1

I was trying to transfer large number of data (long int arrays) from multiple (8) remote computers to a single computer(main process). All these are connected via a 100 MBps LAN and are identical machines(so no worry about endianess).

Each remote machine has an array of 8GB long int's and I have to transmit it to the single computer for processing. My question is what is the best way to transfer these arrays quickly to the main process . I tried using traditional TCP to do this job and it takes a lot of time for transferring the data (about 28 minutes). Is there any way to boost this speed up? . Will switching to UDP help me? Will using multiple ports/sockets help me for buffering? Whats the best approach to solve such problems?

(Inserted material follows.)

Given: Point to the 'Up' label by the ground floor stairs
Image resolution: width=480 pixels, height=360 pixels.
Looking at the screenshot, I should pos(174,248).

I probably cannot compress the data (as most of them are unique) and I need to send everything (as I carry out important operations in the main process)

chettyharish
  • 1,704
  • 7
  • 27
  • 41
  • 7
    Just a thought - have you tried compression? – Tony Delroy Jul 22 '15 at 07:18
  • Do you really need to transmit all the data at once? Maybe you could store it somewhere (e.g. in some database) and fetch it incrementally by chunks? We can't help if you don't explain what that data really is and where does it come from.... – Basile Starynkevitch Jul 22 '15 at 07:20
  • 5
    Try moving the algorithm to the data instead of moving the data to the algorithm. Maybe map-reduce could help you. – nwp Jul 22 '15 at 07:20
  • 4
    If you do the math, transferring 8GB on an 100mbps network will take at least 11 minutes. Is that acceptable? – Joni Jul 22 '15 at 07:32
  • Just noticed that I did the stupid mistake of typing b instead of B. It is 100MBps Sorry folks. – chettyharish Jul 22 '15 at 18:54

2 Answers2

4

First, upgrade your hardware. With 1GB NIC (or 10GB if you have the budget) and a decent switch you get 10x boost with no coding, transferring 8GB data takes about just one minute. Push it further with NIC bonding you double it again to just 30 seconds (or 60 times faster than your).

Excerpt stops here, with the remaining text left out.